◆ TASK DETAILS:
Copy the listing from its first line down through the line containing "click(1228, 483)", that line included, and substitute "symbol" for every "icon". Change nothing else.
====== SUPPLIED INFORMATION ======
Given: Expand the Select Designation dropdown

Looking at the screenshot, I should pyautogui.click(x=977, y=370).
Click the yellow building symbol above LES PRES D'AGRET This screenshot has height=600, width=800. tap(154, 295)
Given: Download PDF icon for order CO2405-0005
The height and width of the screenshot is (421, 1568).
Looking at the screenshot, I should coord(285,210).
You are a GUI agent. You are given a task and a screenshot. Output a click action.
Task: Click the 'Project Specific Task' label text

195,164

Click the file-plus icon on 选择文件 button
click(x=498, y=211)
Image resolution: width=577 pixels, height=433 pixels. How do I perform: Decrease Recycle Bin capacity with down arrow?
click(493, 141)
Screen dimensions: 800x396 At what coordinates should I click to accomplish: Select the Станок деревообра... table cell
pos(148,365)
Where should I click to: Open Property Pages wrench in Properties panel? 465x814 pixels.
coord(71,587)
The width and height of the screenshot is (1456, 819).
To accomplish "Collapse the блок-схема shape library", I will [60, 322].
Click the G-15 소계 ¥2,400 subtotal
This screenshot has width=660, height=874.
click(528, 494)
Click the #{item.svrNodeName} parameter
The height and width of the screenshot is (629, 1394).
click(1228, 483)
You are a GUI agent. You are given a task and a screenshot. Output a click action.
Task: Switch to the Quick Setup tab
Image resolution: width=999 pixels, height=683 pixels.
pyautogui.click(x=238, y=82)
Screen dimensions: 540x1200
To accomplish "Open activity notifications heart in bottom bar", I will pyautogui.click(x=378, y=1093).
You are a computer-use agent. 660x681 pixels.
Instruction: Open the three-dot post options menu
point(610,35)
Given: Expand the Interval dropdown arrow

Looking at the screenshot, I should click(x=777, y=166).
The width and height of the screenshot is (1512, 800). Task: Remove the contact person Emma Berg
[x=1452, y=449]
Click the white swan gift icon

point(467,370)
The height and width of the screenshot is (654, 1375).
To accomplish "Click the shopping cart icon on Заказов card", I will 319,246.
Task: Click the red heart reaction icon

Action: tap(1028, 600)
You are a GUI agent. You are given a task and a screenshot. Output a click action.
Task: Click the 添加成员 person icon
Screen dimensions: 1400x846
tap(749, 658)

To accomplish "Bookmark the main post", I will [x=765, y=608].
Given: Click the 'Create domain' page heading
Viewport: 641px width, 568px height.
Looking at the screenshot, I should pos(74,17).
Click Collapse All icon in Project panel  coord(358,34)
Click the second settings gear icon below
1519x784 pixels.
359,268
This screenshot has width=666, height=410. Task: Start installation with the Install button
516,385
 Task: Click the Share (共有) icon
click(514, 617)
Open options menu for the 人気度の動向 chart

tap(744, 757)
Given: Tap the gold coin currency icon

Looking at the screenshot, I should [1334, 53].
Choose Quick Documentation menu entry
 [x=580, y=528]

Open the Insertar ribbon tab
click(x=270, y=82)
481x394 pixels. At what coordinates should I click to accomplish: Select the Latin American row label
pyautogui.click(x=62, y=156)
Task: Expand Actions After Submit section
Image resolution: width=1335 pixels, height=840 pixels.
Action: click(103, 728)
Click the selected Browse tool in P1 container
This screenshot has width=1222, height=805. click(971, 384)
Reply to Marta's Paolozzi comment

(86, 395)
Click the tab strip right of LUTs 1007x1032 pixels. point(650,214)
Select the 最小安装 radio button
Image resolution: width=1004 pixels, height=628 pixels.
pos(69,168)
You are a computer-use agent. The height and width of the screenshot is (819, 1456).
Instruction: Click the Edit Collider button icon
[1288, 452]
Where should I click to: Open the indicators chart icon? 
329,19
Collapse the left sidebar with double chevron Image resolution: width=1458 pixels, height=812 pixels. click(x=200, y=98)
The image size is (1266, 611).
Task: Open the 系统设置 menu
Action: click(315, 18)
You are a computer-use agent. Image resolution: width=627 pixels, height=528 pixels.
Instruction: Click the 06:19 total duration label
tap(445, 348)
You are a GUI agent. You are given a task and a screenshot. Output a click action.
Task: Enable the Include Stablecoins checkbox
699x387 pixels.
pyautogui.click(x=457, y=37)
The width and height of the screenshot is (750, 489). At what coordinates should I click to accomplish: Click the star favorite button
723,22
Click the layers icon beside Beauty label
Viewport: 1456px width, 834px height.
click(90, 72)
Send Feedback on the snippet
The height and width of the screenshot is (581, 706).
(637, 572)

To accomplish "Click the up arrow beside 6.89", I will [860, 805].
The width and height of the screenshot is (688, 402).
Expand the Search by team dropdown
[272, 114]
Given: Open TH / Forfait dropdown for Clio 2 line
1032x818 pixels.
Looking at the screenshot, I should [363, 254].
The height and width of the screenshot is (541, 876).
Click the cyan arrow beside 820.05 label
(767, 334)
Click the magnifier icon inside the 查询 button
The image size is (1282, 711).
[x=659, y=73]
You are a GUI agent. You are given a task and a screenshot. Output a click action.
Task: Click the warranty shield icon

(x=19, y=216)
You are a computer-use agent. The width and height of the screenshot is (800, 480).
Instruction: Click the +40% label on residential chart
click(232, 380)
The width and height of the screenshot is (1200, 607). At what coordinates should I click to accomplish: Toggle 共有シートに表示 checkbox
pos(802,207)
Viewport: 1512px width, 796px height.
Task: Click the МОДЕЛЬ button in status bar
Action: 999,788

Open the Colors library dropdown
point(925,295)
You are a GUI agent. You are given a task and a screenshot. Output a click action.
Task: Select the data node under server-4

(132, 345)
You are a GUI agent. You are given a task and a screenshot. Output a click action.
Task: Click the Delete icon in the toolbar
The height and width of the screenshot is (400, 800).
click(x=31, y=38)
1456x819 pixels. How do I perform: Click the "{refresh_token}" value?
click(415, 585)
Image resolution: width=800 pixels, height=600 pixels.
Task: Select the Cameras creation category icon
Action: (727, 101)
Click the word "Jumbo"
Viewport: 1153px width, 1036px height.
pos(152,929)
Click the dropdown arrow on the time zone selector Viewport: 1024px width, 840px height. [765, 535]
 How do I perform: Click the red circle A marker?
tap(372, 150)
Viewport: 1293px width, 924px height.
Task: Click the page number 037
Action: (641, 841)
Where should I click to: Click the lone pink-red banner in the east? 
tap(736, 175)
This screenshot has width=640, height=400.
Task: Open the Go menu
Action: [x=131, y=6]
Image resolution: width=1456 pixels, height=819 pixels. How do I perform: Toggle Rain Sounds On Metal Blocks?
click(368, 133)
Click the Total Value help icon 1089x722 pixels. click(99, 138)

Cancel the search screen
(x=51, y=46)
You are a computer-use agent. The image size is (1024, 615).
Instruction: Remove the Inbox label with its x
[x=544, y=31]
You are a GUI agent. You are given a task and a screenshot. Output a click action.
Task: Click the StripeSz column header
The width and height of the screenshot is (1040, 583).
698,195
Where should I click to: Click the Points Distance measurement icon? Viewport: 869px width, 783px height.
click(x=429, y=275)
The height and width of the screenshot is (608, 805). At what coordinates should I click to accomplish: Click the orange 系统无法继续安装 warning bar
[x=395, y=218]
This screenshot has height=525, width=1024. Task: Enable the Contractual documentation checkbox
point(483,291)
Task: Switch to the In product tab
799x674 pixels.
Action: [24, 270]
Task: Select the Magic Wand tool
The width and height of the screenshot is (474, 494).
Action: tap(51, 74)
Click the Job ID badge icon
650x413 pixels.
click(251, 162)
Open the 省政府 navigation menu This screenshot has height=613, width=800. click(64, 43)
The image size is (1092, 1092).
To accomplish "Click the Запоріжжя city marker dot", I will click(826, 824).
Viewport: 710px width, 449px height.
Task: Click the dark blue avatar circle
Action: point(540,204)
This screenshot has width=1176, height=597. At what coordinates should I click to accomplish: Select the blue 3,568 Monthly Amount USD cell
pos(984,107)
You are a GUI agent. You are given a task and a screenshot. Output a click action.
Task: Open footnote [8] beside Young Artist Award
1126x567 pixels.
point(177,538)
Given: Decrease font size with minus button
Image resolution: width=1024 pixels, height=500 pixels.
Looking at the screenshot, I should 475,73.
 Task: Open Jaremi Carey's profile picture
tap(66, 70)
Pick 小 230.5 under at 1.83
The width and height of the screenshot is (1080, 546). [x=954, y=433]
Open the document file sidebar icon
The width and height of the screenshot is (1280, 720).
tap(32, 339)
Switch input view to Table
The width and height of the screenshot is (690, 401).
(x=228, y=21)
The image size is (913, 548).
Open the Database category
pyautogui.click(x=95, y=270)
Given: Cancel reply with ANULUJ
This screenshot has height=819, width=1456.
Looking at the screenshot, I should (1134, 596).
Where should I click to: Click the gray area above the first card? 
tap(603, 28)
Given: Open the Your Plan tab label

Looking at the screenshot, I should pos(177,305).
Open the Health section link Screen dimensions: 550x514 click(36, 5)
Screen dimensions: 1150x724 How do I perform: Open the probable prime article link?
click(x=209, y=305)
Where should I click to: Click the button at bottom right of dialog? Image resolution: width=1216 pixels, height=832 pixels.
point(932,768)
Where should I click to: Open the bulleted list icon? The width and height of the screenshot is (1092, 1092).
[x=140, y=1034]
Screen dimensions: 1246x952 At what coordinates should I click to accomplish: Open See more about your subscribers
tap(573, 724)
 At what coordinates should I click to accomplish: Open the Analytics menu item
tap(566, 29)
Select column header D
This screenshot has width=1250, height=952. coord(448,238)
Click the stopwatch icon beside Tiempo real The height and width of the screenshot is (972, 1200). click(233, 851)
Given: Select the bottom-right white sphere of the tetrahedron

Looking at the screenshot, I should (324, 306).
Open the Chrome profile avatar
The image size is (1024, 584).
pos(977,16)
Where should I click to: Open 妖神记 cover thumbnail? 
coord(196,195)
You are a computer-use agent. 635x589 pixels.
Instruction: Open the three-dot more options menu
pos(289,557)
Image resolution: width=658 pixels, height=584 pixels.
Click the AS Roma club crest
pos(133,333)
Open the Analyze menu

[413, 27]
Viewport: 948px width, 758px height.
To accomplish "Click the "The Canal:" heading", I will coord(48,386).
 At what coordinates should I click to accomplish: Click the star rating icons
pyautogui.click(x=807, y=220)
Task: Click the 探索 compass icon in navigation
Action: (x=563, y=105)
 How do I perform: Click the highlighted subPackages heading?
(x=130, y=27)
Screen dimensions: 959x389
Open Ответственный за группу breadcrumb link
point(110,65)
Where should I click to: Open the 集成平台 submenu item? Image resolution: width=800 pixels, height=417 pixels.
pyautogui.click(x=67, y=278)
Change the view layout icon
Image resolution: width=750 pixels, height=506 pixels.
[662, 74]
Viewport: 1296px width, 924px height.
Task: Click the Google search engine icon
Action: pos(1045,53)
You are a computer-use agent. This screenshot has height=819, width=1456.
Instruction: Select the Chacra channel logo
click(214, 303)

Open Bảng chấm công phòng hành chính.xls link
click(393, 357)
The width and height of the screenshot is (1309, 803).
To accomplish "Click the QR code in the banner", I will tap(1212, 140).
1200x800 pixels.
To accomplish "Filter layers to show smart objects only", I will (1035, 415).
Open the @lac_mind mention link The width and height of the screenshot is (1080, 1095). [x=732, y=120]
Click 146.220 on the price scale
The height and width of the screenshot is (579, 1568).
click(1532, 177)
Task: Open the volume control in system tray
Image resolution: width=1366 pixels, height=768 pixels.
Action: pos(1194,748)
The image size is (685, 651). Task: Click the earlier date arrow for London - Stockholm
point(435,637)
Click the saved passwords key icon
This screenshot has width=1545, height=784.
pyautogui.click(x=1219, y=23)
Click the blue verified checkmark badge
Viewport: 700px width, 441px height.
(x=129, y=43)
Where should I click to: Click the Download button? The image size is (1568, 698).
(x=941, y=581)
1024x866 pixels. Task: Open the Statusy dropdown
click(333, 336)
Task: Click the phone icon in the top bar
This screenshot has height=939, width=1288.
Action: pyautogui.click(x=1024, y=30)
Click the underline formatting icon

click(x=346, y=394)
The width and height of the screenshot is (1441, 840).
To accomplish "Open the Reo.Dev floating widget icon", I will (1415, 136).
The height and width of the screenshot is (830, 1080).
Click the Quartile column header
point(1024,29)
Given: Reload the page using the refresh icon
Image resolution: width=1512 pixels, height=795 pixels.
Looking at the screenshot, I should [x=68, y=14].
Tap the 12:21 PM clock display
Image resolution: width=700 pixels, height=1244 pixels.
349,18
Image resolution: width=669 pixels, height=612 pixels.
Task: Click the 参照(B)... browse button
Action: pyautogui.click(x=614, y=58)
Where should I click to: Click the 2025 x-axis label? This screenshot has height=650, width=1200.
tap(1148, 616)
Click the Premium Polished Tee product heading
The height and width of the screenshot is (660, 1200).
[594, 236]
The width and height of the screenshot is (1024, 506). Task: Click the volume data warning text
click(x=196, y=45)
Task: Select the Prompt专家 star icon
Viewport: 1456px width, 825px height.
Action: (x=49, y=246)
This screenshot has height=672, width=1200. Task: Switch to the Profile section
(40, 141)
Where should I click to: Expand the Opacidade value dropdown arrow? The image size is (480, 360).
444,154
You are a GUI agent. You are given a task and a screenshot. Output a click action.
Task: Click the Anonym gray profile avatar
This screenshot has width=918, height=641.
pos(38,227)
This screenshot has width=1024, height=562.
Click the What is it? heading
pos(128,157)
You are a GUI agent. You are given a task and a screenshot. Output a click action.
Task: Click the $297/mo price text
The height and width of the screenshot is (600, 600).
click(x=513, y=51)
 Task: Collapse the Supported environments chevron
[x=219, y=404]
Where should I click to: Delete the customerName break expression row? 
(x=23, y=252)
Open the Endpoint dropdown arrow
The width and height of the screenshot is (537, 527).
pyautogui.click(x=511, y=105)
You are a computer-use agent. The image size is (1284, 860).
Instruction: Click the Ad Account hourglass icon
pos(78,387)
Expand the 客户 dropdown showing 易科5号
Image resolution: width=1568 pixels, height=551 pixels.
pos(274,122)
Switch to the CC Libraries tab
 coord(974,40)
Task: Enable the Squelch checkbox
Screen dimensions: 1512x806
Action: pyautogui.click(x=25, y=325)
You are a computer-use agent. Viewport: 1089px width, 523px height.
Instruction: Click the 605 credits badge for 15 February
======
◆ THE SOLUTION:
Given: Expand the Select Designation dropdown

Looking at the screenshot, I should pyautogui.click(x=977, y=370).
Click the yellow building symbol above LES PRES D'AGRET This screenshot has height=600, width=800. tap(154, 295)
Given: Download PDF symbol for order CO2405-0005
The height and width of the screenshot is (421, 1568).
Looking at the screenshot, I should coord(285,210).
You are a GUI agent. You are given a task and a screenshot. Output a click action.
Task: Click the 'Project Specific Task' label text

195,164

Click the file-plus symbol on 选择文件 button
click(x=498, y=211)
Image resolution: width=577 pixels, height=433 pixels. How do I perform: Decrease Recycle Bin capacity with down arrow?
click(493, 141)
Screen dimensions: 800x396 At what coordinates should I click to accomplish: Select the Станок деревообра... table cell
pos(148,365)
Where should I click to: Open Property Pages wrench in Properties panel? 465x814 pixels.
coord(71,587)
The width and height of the screenshot is (1456, 819).
To accomplish "Collapse the блок-схема shape library", I will [60, 322].
Click the G-15 소계 ¥2,400 subtotal
This screenshot has width=660, height=874.
click(528, 494)
Click the #{item.svrNodeName} parameter
The height and width of the screenshot is (629, 1394).
click(1228, 483)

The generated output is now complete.